Se quedó unos minutos analizando la portada de piel repujada con un albatros. Claramente visibles se podían leer las palabras «Cuaderno de Bitácora». Un dije con las iniciales CD colgaban de una cuerda y mantenían cerrado el volumen. Si las palabras repujadas en la portada no le hubieran dado pistas de qué era aquello, las iniciales CD se lo había confirmado: aquél era el diario de viaje de su hermano.
Deshizo el nudo que lo mantenía atado, desenrrolló la tira y abrió por las primeras páginas. Lo primero que vio fue lo habitual en una agenda. Comenzó a pasar páginas.
Todas contenían anotaciones de los viajes que su hermano había ido haciendo a lo largo de los años.

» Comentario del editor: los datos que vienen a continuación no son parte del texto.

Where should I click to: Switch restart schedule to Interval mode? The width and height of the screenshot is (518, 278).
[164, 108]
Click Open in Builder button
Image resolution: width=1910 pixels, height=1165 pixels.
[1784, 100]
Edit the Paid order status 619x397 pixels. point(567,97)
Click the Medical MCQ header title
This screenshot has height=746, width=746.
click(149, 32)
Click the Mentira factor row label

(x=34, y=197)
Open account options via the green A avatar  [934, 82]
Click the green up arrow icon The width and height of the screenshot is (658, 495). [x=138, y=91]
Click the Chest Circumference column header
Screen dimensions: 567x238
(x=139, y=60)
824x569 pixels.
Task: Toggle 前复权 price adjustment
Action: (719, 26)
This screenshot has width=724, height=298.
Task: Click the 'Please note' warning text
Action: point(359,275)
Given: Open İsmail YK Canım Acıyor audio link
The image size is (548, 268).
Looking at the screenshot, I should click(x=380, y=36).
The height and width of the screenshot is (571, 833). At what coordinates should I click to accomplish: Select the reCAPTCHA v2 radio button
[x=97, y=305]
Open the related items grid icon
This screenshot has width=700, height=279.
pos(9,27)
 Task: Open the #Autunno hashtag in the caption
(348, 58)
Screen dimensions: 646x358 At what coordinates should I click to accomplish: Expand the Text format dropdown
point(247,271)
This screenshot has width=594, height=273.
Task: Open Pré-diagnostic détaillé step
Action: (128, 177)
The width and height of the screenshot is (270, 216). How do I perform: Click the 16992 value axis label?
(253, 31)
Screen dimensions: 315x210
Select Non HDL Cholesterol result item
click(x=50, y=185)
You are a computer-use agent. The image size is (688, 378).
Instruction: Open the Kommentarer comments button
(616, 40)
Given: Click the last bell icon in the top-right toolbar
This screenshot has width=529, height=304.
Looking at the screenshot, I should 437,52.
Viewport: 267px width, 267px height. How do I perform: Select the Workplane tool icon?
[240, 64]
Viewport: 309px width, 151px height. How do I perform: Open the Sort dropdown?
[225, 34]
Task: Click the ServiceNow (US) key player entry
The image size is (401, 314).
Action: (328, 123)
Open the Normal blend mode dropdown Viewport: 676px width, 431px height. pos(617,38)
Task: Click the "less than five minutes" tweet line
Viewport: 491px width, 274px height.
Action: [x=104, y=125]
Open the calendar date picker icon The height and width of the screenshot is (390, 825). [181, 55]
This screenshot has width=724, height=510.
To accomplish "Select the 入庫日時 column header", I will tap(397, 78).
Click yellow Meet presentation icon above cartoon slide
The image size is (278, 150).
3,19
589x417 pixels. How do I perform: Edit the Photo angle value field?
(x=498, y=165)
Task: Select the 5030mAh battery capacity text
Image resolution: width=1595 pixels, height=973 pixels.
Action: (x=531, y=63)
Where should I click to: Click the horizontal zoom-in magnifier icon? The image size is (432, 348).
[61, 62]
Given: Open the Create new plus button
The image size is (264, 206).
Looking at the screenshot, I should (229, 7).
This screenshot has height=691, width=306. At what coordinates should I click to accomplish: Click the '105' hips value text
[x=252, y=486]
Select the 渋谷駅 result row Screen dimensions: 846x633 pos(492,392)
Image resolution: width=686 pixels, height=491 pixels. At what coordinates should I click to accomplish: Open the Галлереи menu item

Fue hacia el final y comprobó que aquello era mucho más que notas de viajes. Sorprendido, miró hacia su hermano que aún seguía dormido con la espalda apoyada en la pared del camarote y la barbilla hundida en su pecho. Iba a tener un dolor descomunal de cuello cuando se despertara.
De nuevo centró la vista en el diario de Can, en ese «Cuaderno de Bitácora» que todo marinero llevaba consigo, arrastró suavemente la silla que tenía ante sí, se sentó y apontocó el cuaderno sobre la superficie de madera bruñida que hacía las veces de escritorio.
Comenzó a leer por una página al azar.